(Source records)
========================================
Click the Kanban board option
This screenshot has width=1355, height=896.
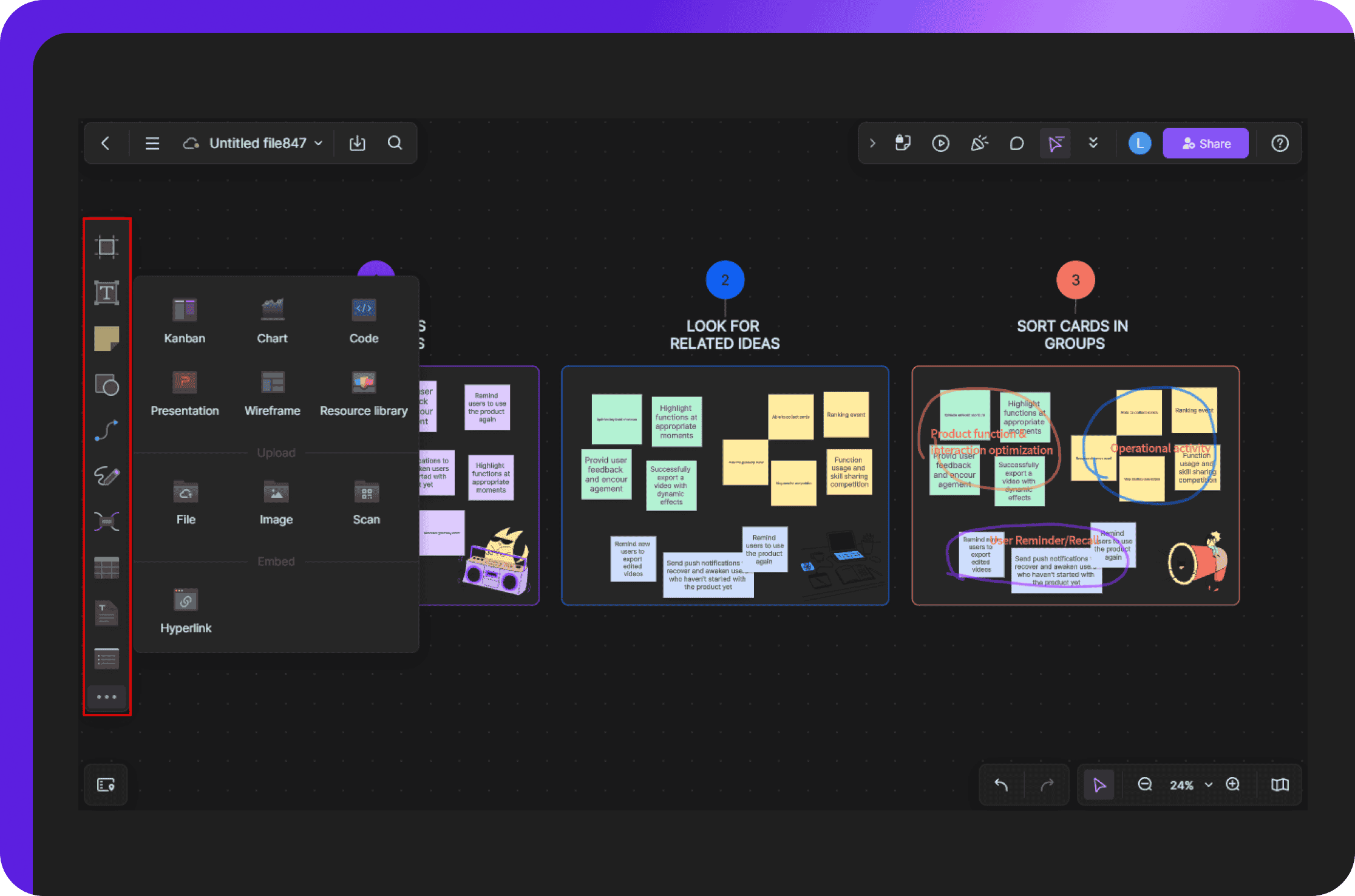click(x=185, y=320)
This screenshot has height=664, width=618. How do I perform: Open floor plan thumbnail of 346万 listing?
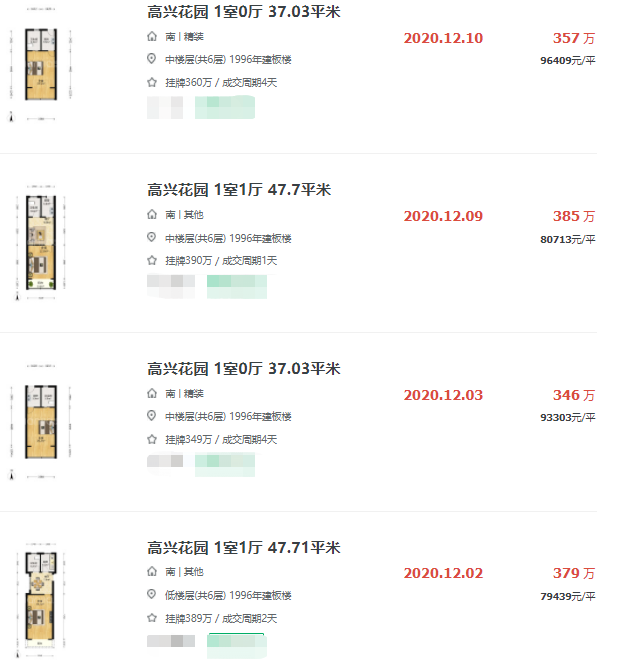pyautogui.click(x=41, y=421)
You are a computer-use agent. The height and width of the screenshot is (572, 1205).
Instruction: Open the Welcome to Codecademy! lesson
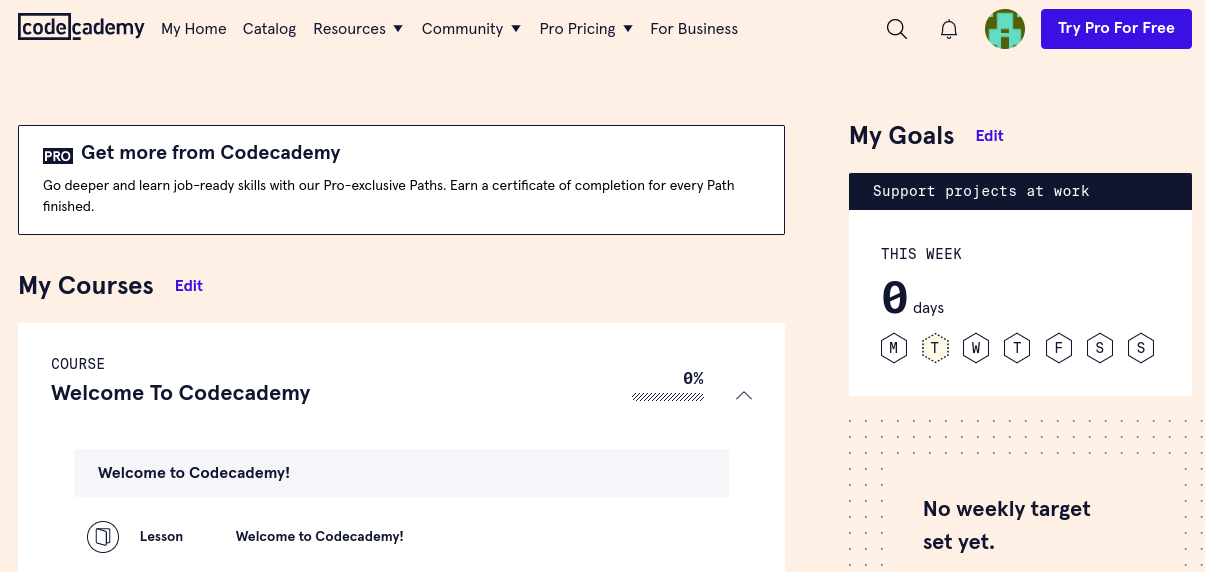(319, 537)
========================================
## TASK GOAL
Leave every picture out and copy precisely the lines from the one containing "This screenshot has width=1355, height=896." through the last line of the data above, both ends included.

## RESPONSE FOR THIS EXERCISE
This screenshot has width=1355, height=896.
click(x=185, y=320)
This screenshot has height=664, width=618. How do I perform: Open floor plan thumbnail of 346万 listing?
pyautogui.click(x=41, y=421)
You are a computer-use agent. The height and width of the screenshot is (572, 1205).
Instruction: Open the Welcome to Codecademy! lesson
(319, 537)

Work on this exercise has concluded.